**Task brief**: Word for word, restate the lines of the data below between those holding "Click the No Content link" and "Given: Expand the", inclusive; pictures do not belong in the copy.

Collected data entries
************

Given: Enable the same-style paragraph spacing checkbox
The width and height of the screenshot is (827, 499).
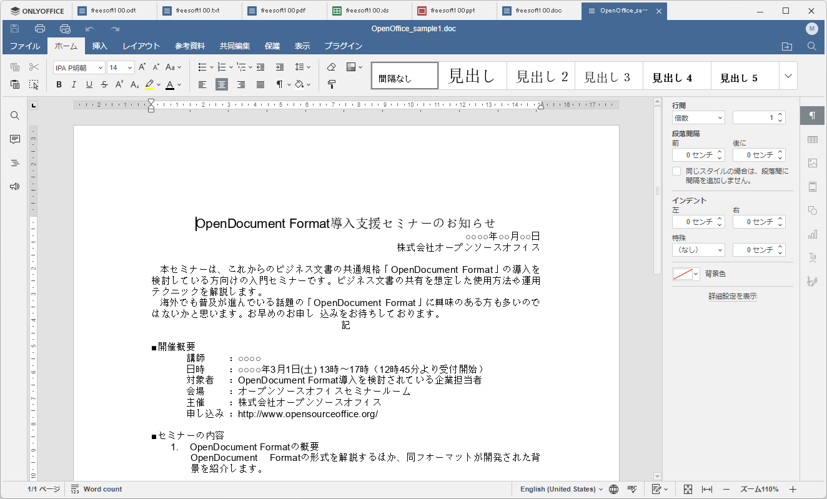Looking at the screenshot, I should point(676,171).
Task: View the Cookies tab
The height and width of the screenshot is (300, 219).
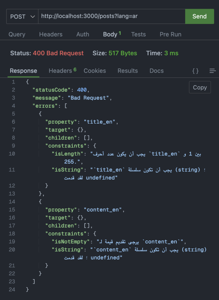Action: (x=95, y=71)
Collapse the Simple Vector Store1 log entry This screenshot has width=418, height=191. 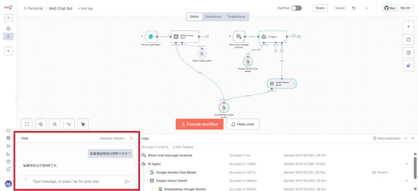[407, 181]
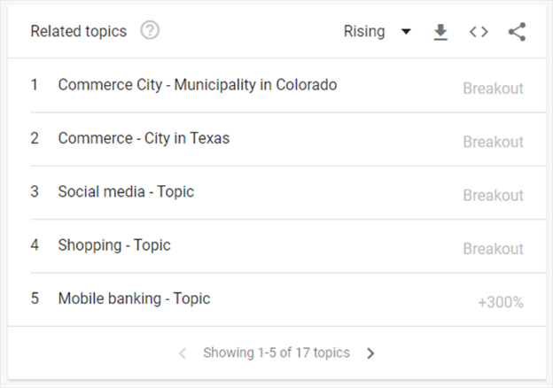Screen dimensions: 553x388
Task: Open Commerce - City in Texas topic
Action: (144, 138)
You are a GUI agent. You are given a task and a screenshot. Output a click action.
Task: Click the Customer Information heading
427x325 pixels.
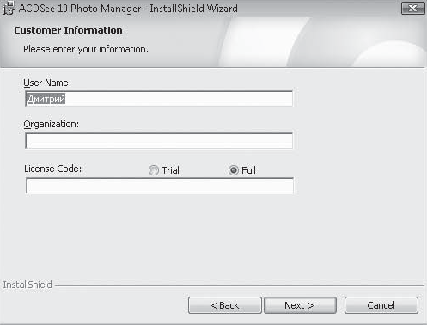68,30
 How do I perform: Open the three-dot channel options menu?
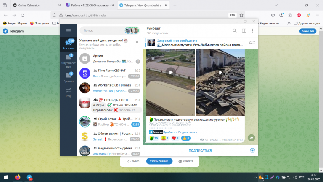[252, 30]
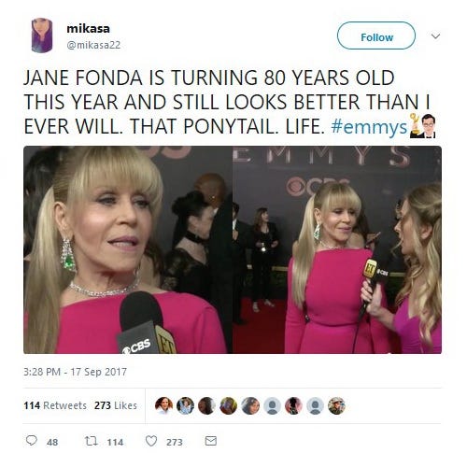467x453 pixels.
Task: Open the @mikasa22 handle
Action: pyautogui.click(x=93, y=46)
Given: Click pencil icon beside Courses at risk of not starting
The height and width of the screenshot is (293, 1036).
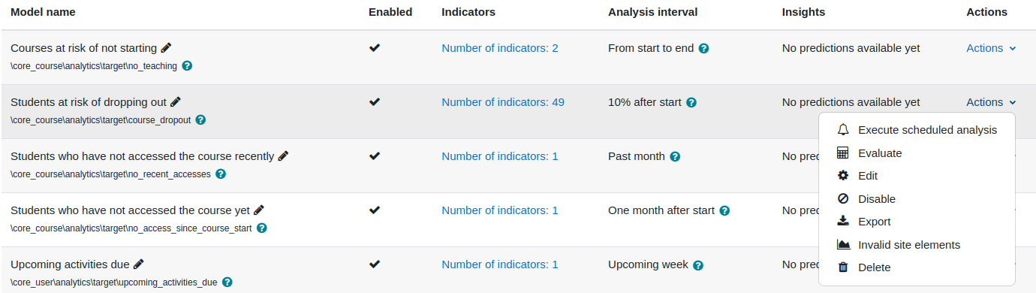Looking at the screenshot, I should [x=166, y=48].
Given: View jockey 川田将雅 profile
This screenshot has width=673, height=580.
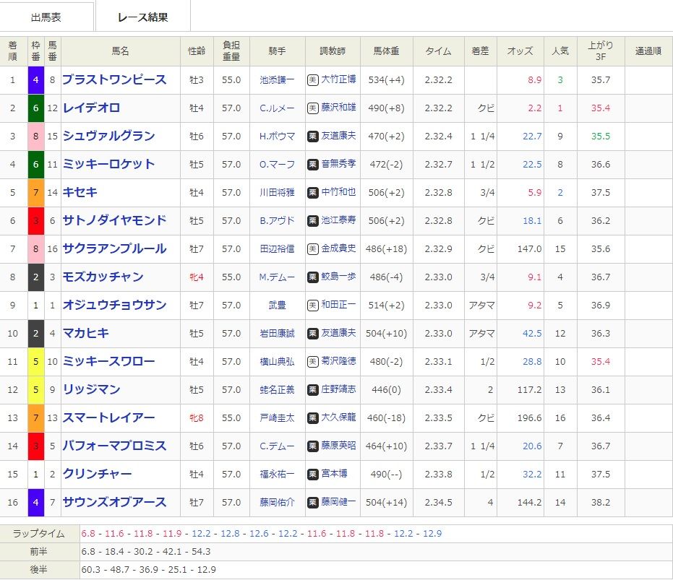Looking at the screenshot, I should click(x=278, y=193).
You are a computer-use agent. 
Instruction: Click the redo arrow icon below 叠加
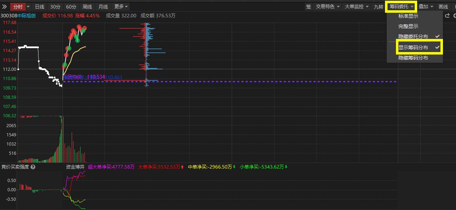click(x=447, y=16)
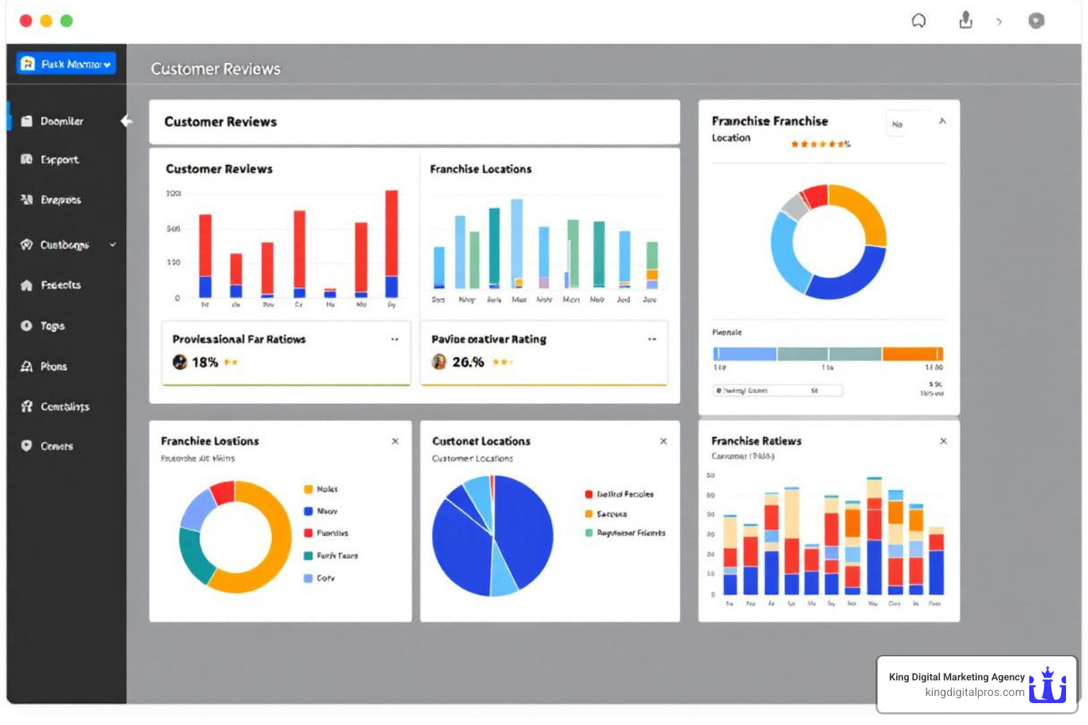Open the notifications bubble icon in the top bar
Image resolution: width=1088 pixels, height=725 pixels.
pyautogui.click(x=919, y=21)
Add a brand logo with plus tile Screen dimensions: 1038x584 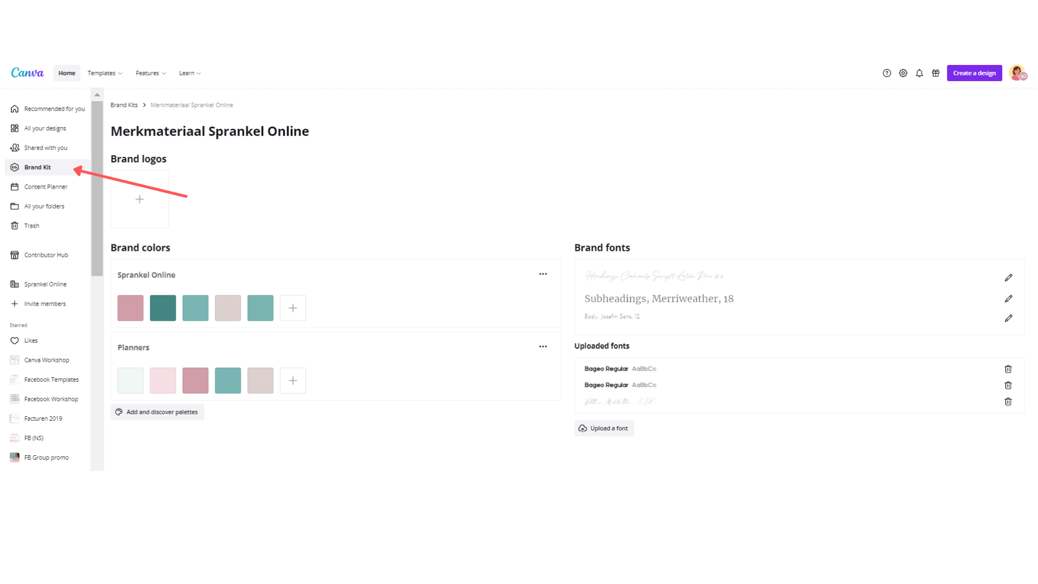139,199
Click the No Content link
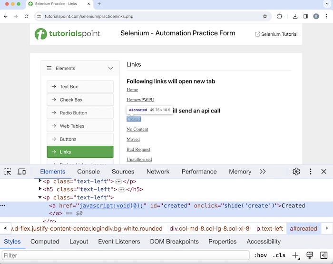This screenshot has width=333, height=264. pyautogui.click(x=137, y=129)
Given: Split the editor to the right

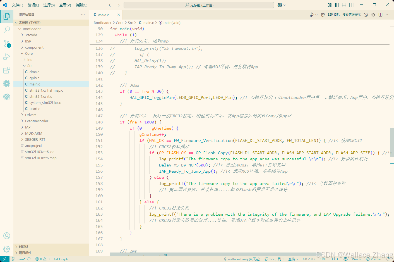Looking at the screenshot, I should (381, 15).
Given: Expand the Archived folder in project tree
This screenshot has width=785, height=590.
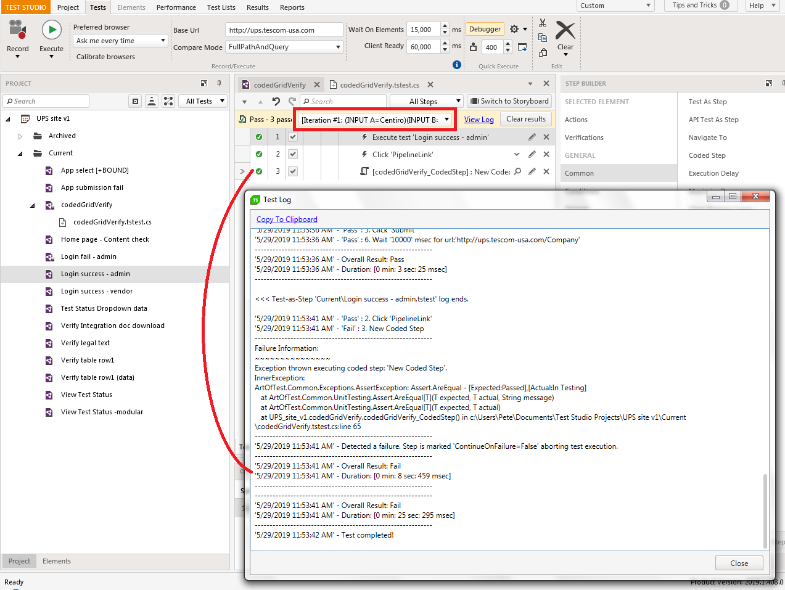Looking at the screenshot, I should [x=20, y=136].
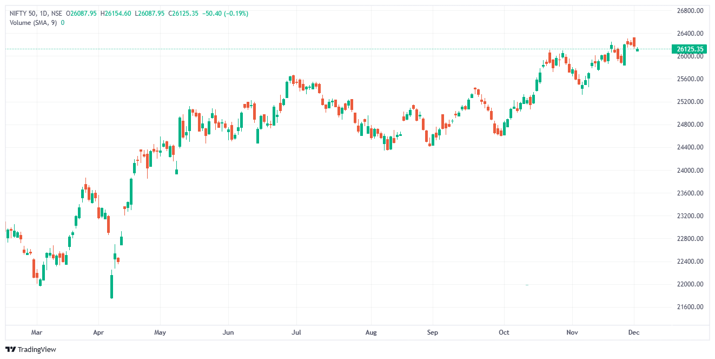
Task: Select the Jul label on time axis
Action: click(296, 332)
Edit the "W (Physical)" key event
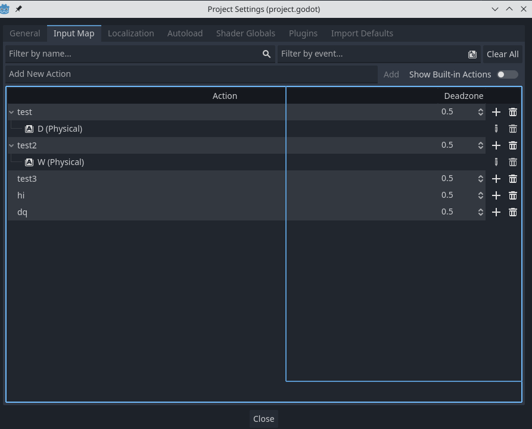The width and height of the screenshot is (532, 429). tap(496, 162)
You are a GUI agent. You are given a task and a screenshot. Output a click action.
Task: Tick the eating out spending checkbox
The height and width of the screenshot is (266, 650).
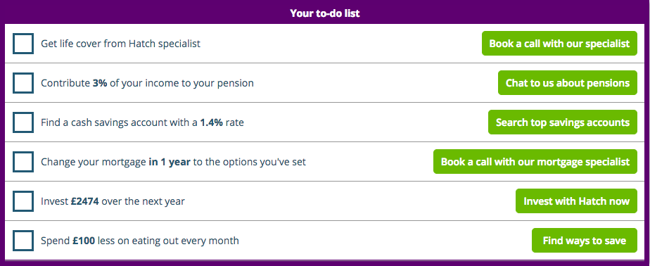tap(23, 241)
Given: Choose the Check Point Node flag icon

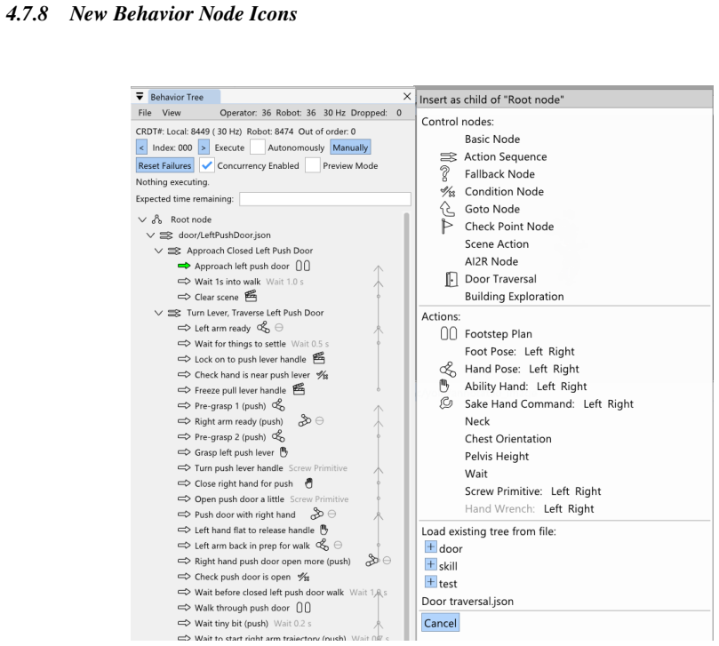Looking at the screenshot, I should [x=446, y=227].

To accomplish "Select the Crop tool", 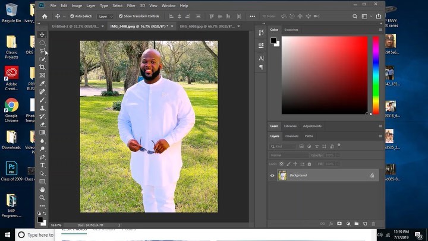I will click(x=42, y=67).
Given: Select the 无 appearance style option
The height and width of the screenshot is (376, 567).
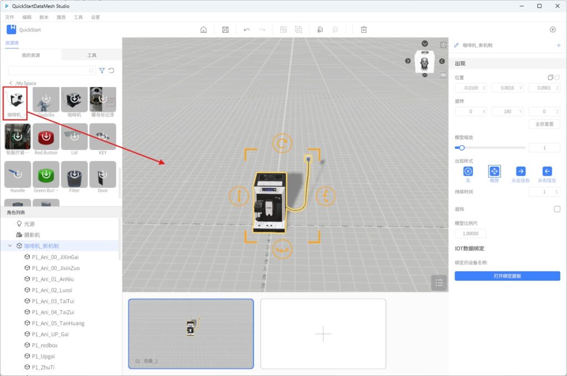Looking at the screenshot, I should tap(468, 172).
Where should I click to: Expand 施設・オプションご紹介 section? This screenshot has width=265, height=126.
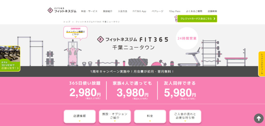click(x=115, y=117)
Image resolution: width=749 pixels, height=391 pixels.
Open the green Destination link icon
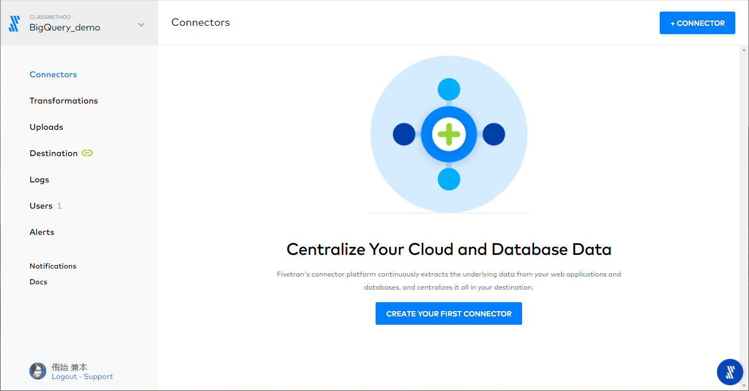coord(87,153)
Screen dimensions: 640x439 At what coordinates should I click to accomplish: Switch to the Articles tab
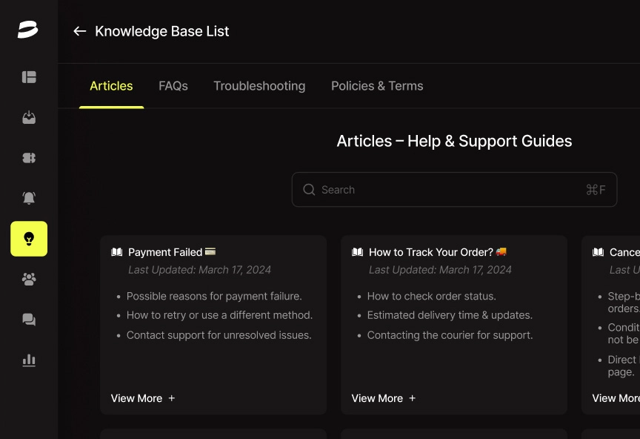[111, 86]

************

**Output of the exercise**:
Click the No Content link
This screenshot has width=333, height=264. pyautogui.click(x=137, y=129)
Given: Split the editor to the right

Looking at the screenshot, I should (381, 15).
Given: Expand the Archived folder in project tree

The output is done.